_Provided records_:
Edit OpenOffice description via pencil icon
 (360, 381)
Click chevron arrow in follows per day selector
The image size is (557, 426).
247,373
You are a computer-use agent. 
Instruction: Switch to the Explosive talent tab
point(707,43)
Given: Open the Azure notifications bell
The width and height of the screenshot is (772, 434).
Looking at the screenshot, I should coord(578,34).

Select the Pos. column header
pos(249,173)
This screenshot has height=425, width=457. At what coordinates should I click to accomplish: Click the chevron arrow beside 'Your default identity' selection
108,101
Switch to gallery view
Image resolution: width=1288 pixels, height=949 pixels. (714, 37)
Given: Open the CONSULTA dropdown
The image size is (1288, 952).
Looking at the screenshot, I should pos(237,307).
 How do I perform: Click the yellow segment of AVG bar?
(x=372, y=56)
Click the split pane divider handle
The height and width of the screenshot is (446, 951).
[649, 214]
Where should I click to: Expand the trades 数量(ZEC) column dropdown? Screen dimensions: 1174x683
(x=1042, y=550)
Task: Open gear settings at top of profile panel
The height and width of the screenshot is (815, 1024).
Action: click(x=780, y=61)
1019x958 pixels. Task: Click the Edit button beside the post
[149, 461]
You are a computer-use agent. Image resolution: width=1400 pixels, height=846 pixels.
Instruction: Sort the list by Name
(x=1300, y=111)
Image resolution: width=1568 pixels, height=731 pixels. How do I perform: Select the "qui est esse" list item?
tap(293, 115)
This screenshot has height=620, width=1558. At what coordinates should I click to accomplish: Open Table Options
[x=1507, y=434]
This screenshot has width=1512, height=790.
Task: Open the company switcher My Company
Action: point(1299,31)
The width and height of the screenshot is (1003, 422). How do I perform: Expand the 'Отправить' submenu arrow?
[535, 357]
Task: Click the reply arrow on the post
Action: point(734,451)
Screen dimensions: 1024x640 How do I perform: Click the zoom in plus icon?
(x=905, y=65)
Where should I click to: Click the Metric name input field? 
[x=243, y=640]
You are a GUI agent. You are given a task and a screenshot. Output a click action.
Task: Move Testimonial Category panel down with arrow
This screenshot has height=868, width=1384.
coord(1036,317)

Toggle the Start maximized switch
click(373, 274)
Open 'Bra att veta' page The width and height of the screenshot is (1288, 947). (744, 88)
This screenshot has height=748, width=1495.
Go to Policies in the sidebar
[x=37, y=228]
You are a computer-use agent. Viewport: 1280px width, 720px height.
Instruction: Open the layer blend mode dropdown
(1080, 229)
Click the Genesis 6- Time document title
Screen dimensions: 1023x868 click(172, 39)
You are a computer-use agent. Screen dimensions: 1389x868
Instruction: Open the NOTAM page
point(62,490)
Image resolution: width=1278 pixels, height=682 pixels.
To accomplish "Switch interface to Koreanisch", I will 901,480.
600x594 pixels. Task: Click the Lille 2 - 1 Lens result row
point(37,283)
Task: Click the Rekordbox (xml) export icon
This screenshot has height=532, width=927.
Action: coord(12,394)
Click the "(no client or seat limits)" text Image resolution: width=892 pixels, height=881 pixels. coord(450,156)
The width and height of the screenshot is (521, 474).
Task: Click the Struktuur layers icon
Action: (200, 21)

_Task details_: Scan the material above for the word "computer", and copy every line in which it is found.

_Solution to the exercise_:
You are a computer-use agent. 
You are a computer-use agent. Image resolution: width=1400 pixels, height=846 pixels.
You are a computer-use agent. Viewport: 1280px width, 720px height.
You are a computer-use agent. Screen dimensions: 1389x868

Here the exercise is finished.